Alert readers may have noticed that my brief biography at the top left has changed slightly to acknowledge the fact that I retired from the university. My last day was December 31st. I have had a long and varied career at many institutions before I spent the last 27 years at Case Western Reserve University and they were wonderful ones. The students we get here are just wonderful and teaching them was a joy and I have fond memories of many of them.
One of the best things about my job at the teaching center has been that it gave me the opportunity to meet and work with faculty and staff from every area of the university. It has brought me into contact with people who do fascinating work in so many academic disciplines and this environment was perfect for an intellectual dilettante like me who enjoys learning about all manner of things.
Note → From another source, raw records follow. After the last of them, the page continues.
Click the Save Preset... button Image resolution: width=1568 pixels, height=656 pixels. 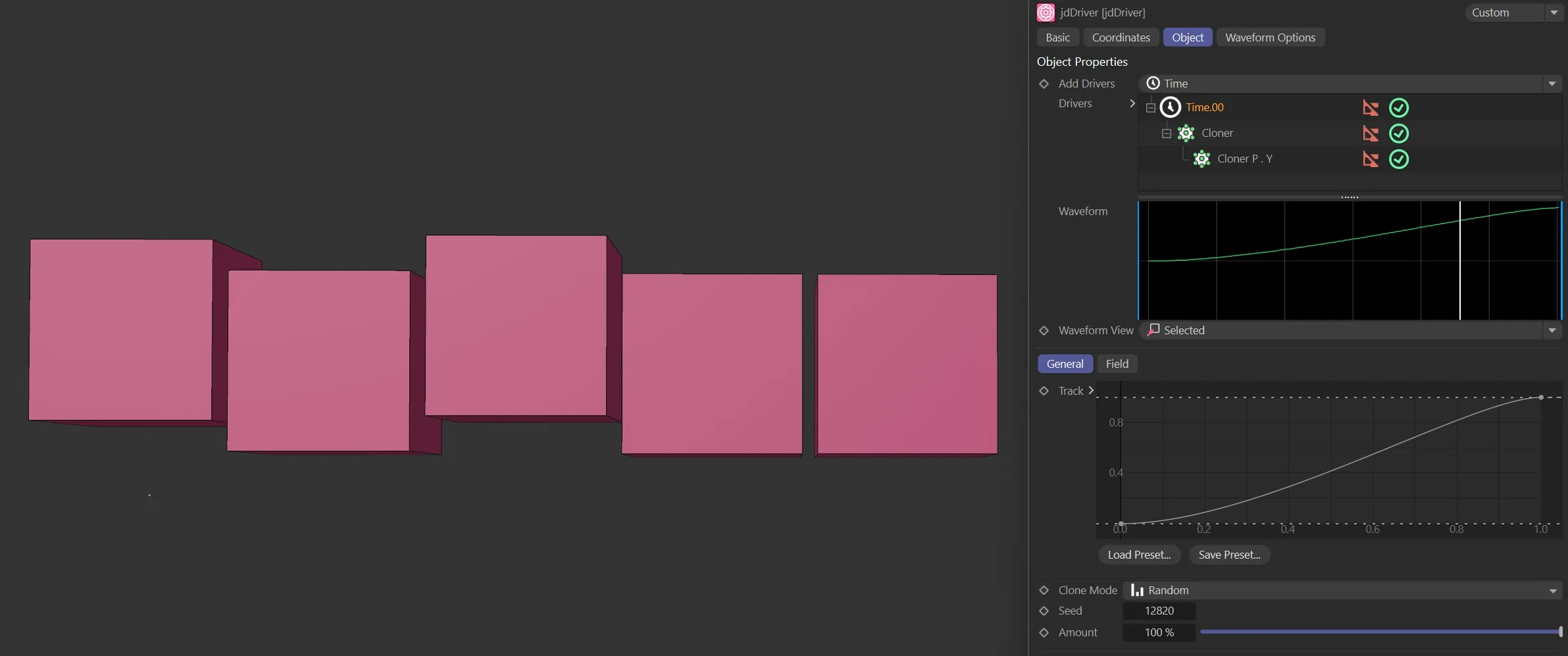tap(1229, 555)
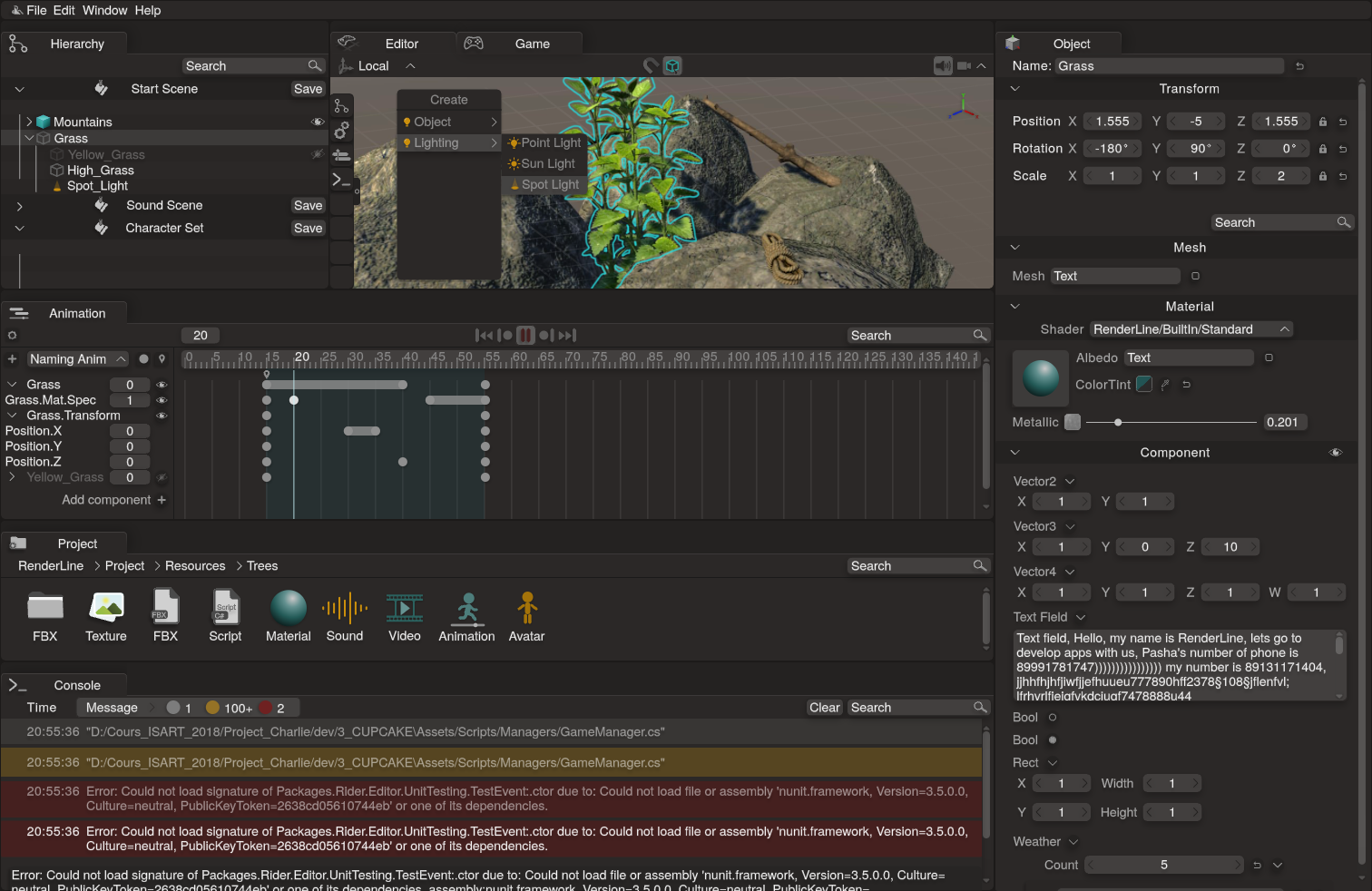Click the Script asset icon
The width and height of the screenshot is (1372, 891).
click(x=225, y=609)
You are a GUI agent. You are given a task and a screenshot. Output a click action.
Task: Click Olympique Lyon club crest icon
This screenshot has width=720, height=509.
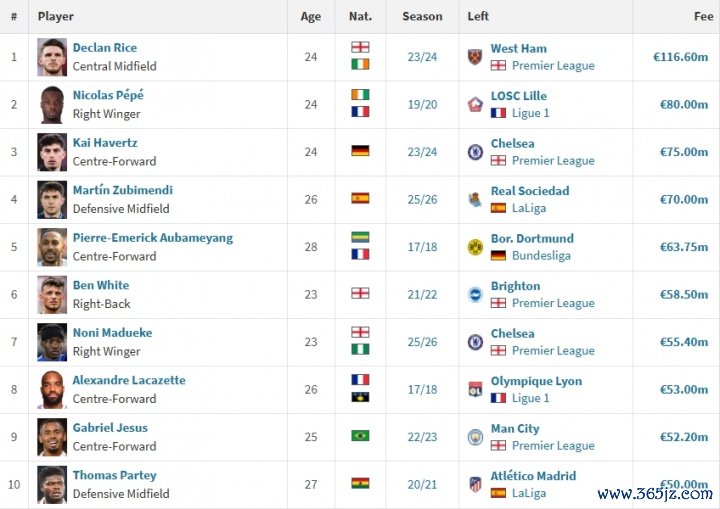(x=475, y=390)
It is such a luxury to have people who can provide authoritative information about the most esoteric of topics and who so freely shared their time and knowledge. What is also truly remarkable has been the extremely high levels of friendliness and collegiality that I have experienced from practically everyone, and the strong support I received from the university administration.
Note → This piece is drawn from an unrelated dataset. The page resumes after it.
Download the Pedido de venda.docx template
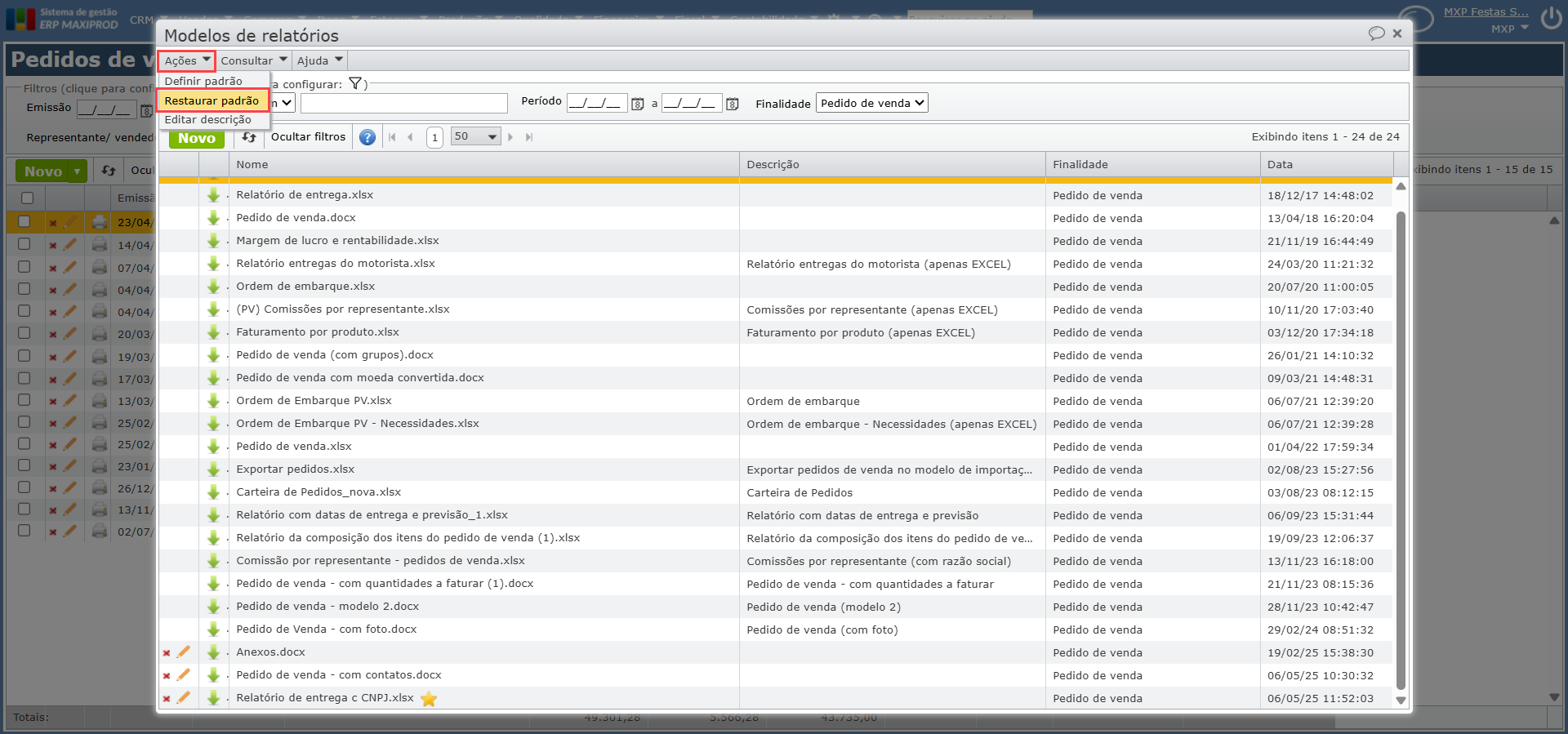This screenshot has height=734, width=1568. [x=213, y=218]
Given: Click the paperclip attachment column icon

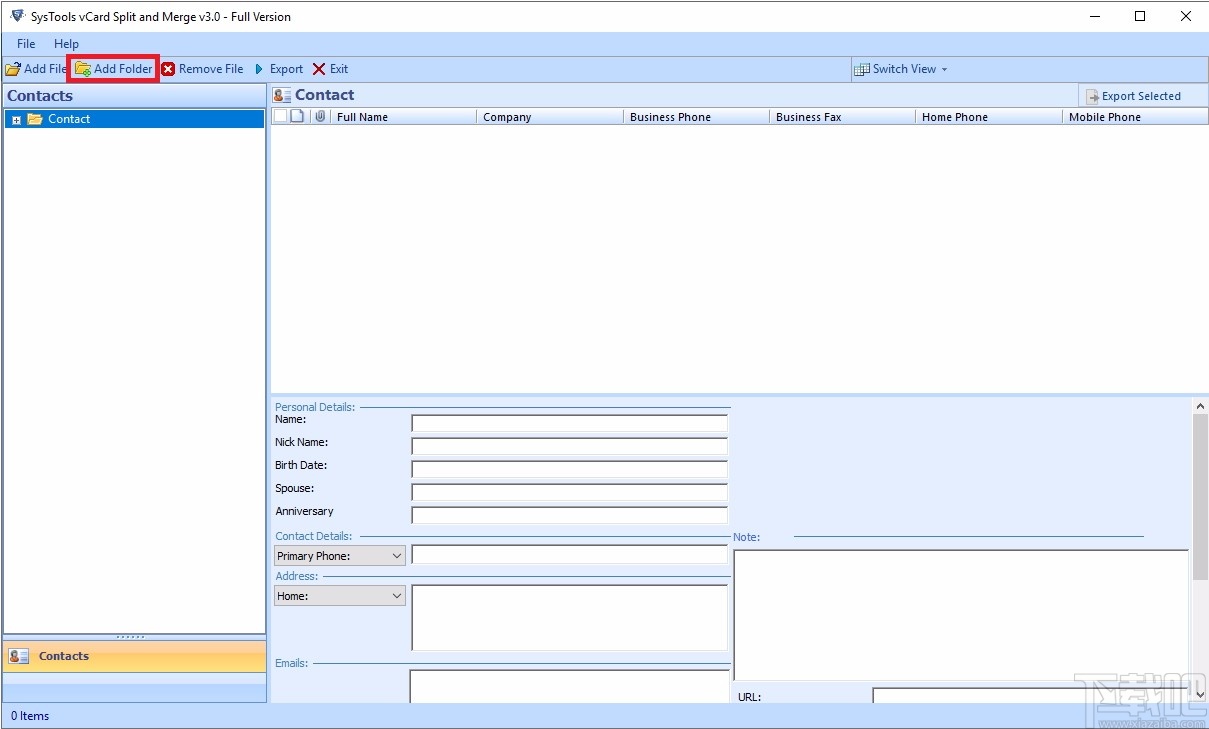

Given the fact that working at CWRU has been so enriching and enjoyable, the question arises as to why on Earth I would I choose to walk away from what has to be seen (and I have described to others) as a dream job. The answer is quite simple. The attraction of staying on was very strong but there was the competing pull of wanting the luxury of writing full-time. The latter pull kept getting stronger until I finally felt that I could not resist it any longer.
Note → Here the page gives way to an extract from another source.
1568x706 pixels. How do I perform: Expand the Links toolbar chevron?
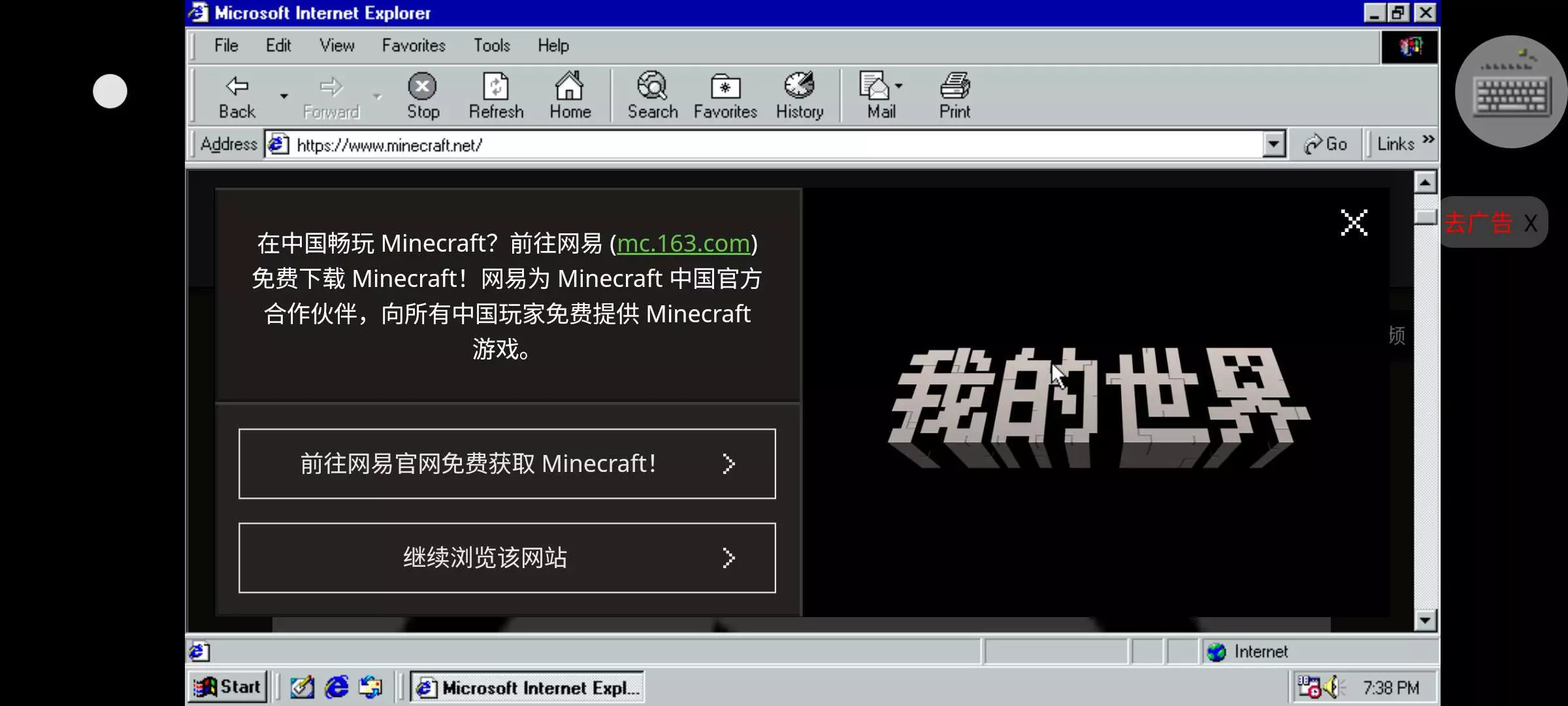coord(1428,139)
Adding to that was the fact that at some point, one should leave and make room for younger people with greater energy and new ideas to take over. I read a long time ago that we baby boomers never want to leave the stage. We want to act as if we are ageless and keep on going forever, squeezing out the next generation, justifying our action by inventing catchy little slogans as we go along, like “50 is the new 40”, “60 is the new 50”, “70 is the new 60”, and so on. Unfortunately, many people have to keep working because they have no choice. They really need the money and one should not force them out. But for me whose wants and needs are few and can afford to retire, there was no compelling reason to continue and the desire to write full time was a good reason to exit the stage.
So it is with some regret that I leave a place that has been so good to me. But I do so with eager anticipation of the next phase of my life, as I write the books and articles that I feel I still have in me and are screaming to get out, whether the literary world wants them or not.